> **Records for this task**

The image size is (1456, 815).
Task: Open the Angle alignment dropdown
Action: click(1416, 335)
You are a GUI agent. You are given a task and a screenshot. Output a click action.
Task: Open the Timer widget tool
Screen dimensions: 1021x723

==

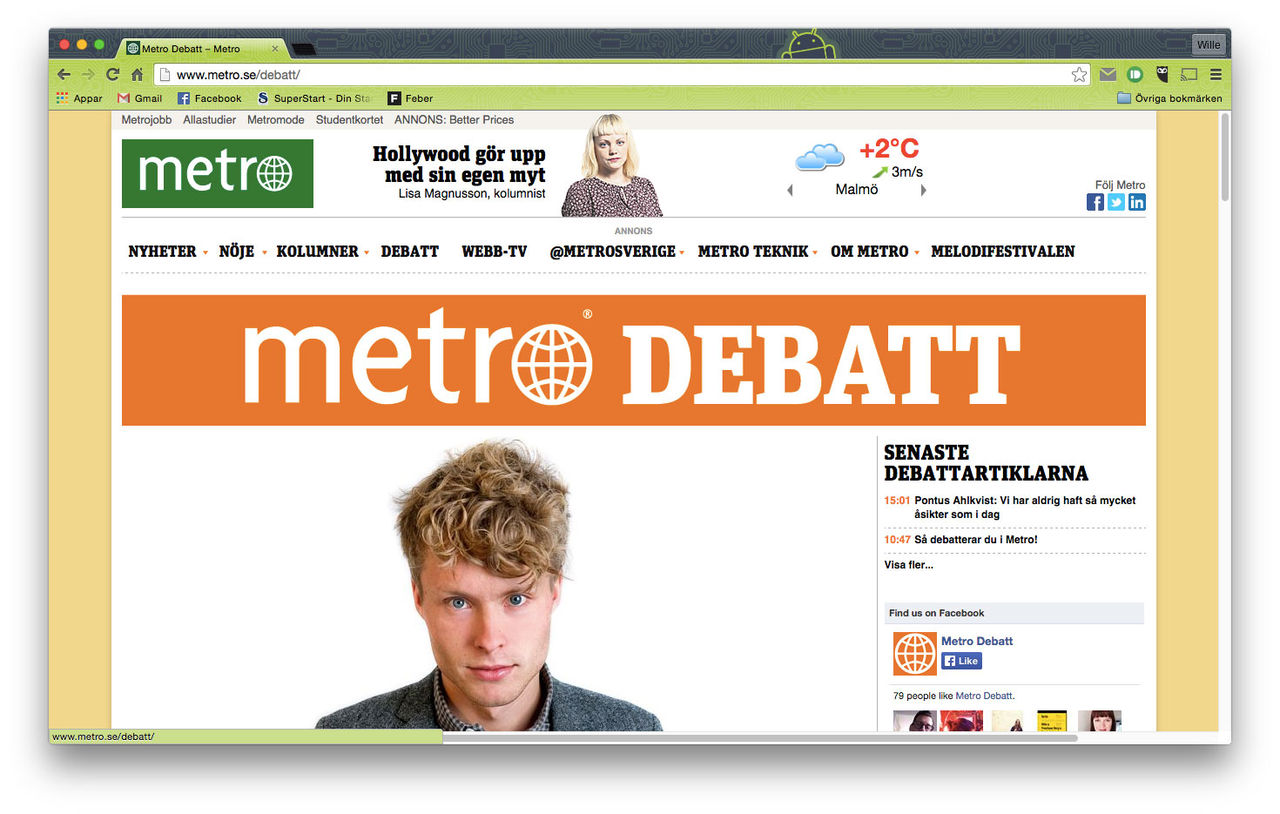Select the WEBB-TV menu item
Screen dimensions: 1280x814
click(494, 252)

> **What you should do**
Which lines above run from the one containing "You are a GUI" to the one containing "Screen dimensions: 1021x723"? Give them again exactly, both ends included.

> **Output of the task**
You are a GUI agent. You are given a task and a screenshot. Output a click action.
Task: Open the Timer widget tool
Screen dimensions: 1021x723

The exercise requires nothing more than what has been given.